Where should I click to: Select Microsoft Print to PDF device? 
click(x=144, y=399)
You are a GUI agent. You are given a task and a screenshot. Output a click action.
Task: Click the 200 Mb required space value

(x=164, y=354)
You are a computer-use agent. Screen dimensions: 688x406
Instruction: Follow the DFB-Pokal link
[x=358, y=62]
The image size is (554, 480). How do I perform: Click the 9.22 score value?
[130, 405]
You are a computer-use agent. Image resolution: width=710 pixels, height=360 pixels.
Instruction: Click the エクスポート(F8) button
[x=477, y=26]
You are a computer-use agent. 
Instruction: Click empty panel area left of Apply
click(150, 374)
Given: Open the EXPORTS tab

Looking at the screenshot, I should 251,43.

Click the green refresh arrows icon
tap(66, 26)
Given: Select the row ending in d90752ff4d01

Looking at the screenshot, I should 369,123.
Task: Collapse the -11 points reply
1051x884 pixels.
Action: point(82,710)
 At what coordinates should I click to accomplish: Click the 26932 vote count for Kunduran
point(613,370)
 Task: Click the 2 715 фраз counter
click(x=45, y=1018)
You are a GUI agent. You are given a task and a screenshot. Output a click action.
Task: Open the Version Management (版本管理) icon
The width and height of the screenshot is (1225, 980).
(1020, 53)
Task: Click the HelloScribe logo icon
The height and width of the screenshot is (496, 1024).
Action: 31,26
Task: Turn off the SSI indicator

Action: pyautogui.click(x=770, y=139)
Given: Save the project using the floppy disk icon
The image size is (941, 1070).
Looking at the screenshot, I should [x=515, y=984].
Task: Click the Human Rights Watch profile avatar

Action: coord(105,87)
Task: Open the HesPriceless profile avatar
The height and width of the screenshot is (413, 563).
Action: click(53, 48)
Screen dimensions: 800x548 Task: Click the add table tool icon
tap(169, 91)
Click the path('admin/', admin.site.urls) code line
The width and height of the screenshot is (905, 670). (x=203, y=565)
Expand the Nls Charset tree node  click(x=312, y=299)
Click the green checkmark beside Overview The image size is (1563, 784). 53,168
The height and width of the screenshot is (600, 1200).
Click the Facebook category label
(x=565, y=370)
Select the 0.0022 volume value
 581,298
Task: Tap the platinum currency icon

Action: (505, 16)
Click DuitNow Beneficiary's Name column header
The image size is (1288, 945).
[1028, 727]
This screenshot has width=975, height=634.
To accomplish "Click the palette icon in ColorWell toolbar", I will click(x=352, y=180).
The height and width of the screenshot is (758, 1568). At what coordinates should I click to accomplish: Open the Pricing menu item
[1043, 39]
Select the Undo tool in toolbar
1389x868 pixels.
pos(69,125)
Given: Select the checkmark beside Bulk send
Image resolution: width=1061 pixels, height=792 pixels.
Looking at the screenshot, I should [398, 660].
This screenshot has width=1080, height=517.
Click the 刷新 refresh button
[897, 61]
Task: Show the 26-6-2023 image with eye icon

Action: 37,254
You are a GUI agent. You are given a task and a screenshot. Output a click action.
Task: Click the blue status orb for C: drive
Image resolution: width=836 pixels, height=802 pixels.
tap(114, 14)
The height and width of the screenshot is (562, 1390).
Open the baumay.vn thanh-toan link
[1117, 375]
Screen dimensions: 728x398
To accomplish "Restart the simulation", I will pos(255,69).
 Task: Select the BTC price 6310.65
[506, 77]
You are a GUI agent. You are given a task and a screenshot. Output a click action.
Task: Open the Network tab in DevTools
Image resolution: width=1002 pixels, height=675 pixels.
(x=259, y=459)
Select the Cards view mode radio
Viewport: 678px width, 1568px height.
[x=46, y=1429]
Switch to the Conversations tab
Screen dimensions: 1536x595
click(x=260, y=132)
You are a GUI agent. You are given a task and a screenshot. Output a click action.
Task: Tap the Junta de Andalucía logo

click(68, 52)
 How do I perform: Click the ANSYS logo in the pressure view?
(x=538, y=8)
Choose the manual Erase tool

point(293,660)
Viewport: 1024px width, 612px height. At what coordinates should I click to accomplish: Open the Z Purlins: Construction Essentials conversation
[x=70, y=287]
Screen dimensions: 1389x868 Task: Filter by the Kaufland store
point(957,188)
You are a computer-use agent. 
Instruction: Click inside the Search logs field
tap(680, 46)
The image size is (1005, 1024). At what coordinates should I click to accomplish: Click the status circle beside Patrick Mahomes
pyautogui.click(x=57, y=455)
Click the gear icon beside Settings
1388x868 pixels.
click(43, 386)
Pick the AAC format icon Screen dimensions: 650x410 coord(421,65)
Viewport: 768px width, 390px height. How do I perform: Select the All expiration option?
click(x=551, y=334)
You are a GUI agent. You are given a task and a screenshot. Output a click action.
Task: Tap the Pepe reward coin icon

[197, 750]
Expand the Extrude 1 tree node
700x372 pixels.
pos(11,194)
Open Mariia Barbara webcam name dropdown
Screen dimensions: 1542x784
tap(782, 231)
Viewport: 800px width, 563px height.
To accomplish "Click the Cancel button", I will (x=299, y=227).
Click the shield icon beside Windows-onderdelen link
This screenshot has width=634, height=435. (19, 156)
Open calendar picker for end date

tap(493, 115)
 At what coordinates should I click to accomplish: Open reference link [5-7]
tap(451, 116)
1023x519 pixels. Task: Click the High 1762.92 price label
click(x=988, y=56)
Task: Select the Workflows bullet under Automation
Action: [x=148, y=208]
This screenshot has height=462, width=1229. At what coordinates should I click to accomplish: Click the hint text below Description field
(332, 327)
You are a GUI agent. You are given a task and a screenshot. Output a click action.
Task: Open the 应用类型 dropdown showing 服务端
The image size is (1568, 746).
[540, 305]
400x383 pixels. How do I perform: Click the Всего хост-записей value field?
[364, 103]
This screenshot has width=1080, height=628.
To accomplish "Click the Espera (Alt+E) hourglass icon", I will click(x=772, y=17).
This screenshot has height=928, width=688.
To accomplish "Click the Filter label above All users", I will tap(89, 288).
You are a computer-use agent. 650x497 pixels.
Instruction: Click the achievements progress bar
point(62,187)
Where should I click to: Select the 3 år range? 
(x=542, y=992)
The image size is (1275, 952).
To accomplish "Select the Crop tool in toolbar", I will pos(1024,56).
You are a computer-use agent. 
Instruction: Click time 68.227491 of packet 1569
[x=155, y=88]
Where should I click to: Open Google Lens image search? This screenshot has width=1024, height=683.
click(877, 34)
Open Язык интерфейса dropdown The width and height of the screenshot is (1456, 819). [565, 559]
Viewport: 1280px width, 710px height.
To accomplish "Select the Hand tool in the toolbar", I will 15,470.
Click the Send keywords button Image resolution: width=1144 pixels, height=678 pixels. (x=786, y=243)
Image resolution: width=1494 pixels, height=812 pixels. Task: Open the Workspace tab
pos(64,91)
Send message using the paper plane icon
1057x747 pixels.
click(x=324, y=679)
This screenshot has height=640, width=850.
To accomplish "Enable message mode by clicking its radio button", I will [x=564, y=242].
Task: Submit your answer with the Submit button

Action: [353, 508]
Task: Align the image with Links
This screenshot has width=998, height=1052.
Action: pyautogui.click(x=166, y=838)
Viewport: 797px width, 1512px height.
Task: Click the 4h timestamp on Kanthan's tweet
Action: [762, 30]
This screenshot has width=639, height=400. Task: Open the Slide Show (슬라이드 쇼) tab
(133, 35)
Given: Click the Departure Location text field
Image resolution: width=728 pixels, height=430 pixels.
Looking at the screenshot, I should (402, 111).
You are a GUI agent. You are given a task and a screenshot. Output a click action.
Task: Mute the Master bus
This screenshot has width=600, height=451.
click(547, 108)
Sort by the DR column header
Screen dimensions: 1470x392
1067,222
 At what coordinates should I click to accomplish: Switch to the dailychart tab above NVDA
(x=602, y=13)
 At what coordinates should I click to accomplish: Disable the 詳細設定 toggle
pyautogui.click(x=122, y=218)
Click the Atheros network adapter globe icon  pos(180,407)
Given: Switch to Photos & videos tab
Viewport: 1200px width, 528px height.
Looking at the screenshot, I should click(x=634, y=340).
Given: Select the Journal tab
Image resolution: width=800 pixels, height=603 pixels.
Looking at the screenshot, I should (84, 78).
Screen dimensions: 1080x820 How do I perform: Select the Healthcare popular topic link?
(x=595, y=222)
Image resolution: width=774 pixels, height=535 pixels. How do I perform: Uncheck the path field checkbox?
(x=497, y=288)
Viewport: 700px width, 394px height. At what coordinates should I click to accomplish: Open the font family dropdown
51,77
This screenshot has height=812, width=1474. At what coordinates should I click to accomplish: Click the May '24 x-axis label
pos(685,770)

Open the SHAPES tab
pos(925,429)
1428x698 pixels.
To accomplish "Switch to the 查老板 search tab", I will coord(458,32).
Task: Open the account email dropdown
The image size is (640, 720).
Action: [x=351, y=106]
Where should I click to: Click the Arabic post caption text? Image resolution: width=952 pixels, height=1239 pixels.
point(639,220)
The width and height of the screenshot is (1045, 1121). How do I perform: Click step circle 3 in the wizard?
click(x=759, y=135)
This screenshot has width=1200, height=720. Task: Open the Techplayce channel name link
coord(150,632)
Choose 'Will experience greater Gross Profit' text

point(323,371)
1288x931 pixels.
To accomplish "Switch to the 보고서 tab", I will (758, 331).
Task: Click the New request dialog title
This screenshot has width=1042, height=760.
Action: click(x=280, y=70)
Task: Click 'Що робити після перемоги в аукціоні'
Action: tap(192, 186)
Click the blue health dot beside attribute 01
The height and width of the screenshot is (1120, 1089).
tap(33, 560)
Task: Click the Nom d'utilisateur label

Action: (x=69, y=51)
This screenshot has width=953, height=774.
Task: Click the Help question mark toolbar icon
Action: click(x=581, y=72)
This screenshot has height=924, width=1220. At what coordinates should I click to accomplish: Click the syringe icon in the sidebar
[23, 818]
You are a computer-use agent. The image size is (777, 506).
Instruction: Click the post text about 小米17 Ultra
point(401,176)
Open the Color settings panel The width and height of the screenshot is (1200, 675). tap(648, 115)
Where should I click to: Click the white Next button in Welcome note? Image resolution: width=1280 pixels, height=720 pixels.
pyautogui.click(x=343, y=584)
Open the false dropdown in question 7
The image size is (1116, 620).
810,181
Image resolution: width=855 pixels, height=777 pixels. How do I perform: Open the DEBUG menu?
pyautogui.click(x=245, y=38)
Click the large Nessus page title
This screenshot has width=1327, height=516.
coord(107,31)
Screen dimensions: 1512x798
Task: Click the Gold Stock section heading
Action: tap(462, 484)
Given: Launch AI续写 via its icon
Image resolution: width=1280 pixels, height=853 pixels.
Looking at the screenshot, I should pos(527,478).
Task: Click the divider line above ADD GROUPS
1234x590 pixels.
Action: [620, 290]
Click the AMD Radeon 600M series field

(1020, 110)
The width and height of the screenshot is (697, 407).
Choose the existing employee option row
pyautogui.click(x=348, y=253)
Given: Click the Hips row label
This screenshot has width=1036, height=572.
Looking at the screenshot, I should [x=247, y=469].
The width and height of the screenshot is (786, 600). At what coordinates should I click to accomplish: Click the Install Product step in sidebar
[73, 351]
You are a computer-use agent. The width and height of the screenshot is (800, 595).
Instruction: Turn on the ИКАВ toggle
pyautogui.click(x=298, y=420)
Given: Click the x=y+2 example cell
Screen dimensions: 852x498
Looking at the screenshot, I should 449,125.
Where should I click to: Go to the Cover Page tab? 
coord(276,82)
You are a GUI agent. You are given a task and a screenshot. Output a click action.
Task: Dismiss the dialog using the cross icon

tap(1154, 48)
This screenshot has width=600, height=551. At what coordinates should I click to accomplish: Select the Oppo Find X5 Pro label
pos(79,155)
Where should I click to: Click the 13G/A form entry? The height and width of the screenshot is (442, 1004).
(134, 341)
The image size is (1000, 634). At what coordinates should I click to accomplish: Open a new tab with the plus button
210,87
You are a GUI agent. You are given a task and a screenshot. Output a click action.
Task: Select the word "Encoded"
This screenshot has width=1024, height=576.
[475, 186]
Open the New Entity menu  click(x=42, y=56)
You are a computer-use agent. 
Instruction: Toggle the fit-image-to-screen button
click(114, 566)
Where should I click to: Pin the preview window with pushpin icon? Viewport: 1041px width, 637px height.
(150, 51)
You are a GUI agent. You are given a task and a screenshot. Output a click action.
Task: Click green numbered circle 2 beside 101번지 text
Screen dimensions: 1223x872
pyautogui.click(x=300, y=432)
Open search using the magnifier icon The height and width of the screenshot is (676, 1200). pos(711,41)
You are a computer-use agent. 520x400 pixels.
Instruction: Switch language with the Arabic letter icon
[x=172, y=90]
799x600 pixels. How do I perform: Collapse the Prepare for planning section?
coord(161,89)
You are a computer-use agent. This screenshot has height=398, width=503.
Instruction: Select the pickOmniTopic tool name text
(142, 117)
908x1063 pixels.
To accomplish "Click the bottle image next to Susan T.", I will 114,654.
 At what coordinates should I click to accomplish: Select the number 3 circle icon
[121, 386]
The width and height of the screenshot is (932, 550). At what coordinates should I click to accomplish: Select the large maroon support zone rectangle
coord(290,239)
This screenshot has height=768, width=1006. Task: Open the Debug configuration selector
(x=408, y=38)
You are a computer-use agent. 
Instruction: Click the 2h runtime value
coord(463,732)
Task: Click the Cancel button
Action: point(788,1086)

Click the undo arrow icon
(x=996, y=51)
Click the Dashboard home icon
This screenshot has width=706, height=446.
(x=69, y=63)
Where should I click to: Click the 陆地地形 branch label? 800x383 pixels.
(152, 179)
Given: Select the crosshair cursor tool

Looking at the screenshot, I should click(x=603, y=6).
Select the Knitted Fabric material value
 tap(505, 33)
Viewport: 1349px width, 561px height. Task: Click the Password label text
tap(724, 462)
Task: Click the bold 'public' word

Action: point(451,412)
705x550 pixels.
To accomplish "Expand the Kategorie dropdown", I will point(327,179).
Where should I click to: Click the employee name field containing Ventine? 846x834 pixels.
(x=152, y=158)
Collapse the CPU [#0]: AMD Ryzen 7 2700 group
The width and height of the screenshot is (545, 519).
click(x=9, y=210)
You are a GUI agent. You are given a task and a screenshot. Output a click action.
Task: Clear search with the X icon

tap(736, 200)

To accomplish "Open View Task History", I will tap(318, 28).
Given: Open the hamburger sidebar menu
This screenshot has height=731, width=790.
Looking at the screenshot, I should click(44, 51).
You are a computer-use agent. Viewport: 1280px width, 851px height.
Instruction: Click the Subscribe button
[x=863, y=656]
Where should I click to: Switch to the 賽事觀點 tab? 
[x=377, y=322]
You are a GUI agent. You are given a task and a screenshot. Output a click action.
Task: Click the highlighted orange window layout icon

────────────────────

**What to work on:**
The answer is each line from the entries above in which the word "checkmark" occurs.

**Response area:**
Click the green checkmark beside Overview The image size is (1563, 784). 53,168
Given: Select the checkmark beside Bulk send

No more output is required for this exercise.